**What you need to do:** Set out the listing, from the line containing "The image size is (600, 384)." through the line containing "the green vertical", as a Markdown table with the columns Row and Line, where Row numbers each line. Skip blank lines and leave the pictures out.

**Stored rows:**
## START

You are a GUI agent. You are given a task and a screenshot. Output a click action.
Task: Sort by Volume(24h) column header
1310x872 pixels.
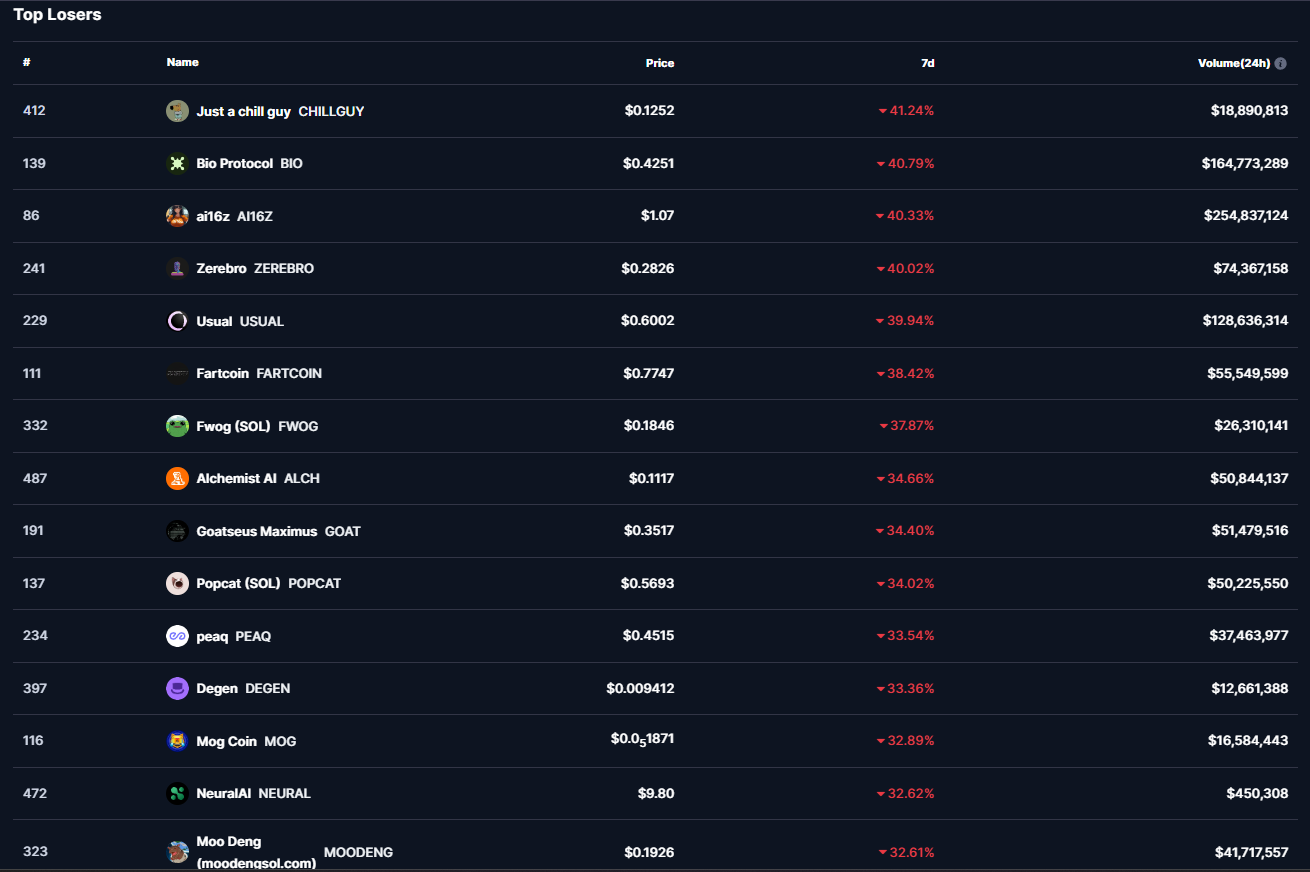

## END
## START

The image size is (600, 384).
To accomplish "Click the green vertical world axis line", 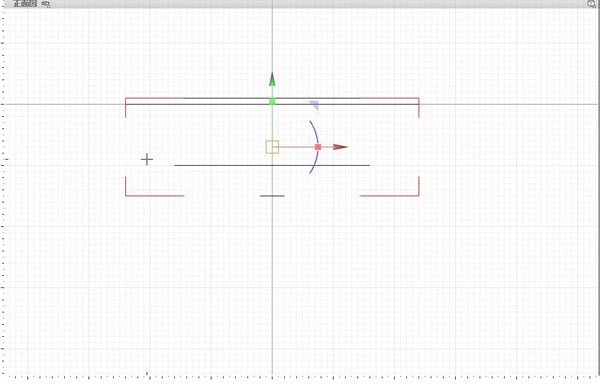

## END
## START

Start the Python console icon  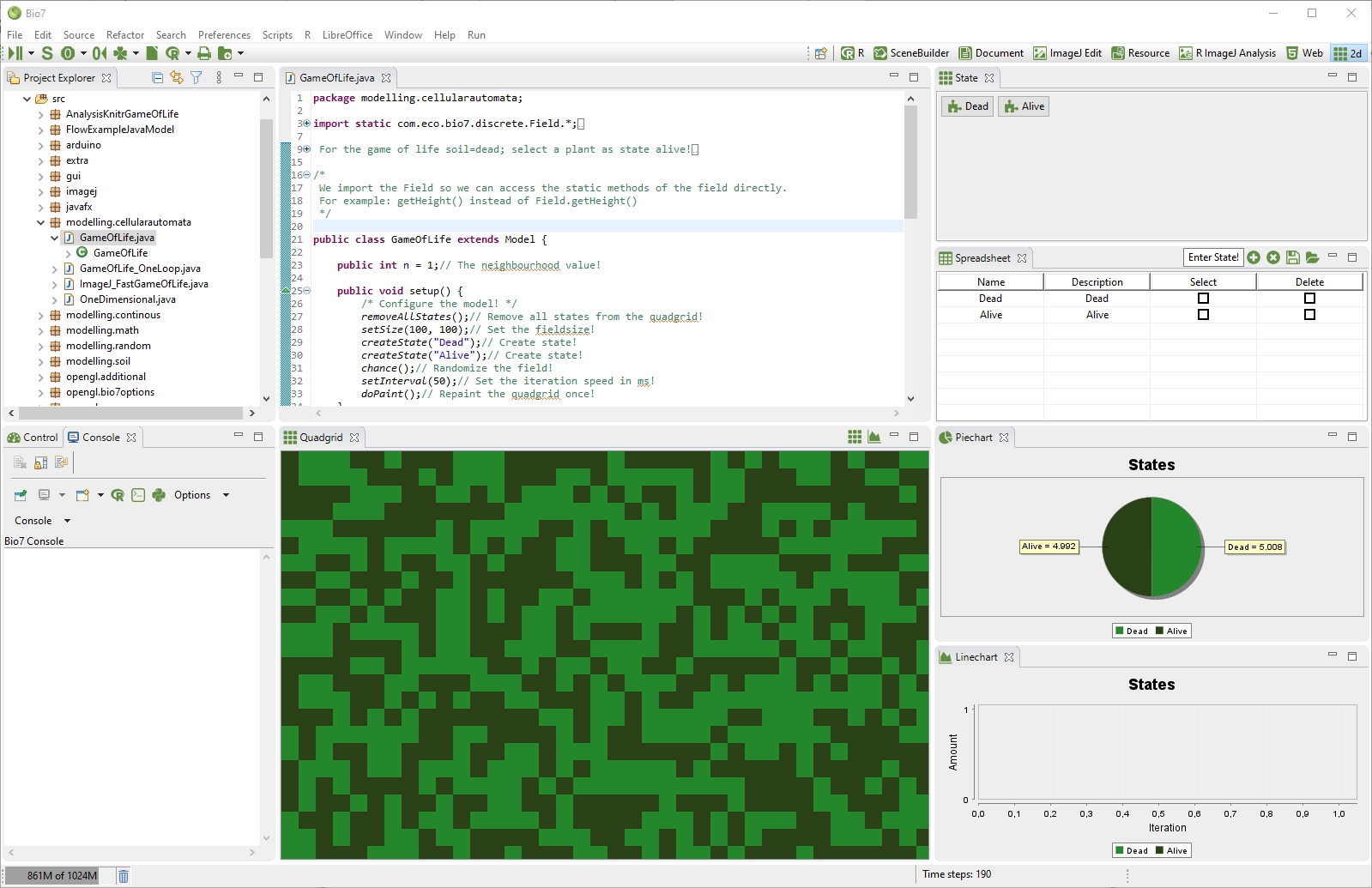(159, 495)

## END

**Worked answer:**
| Row | Line |
|---|---|
| 1 | The image size is (600, 384). |
| 2 | To accomplish "Click the green vertical world axis line",  |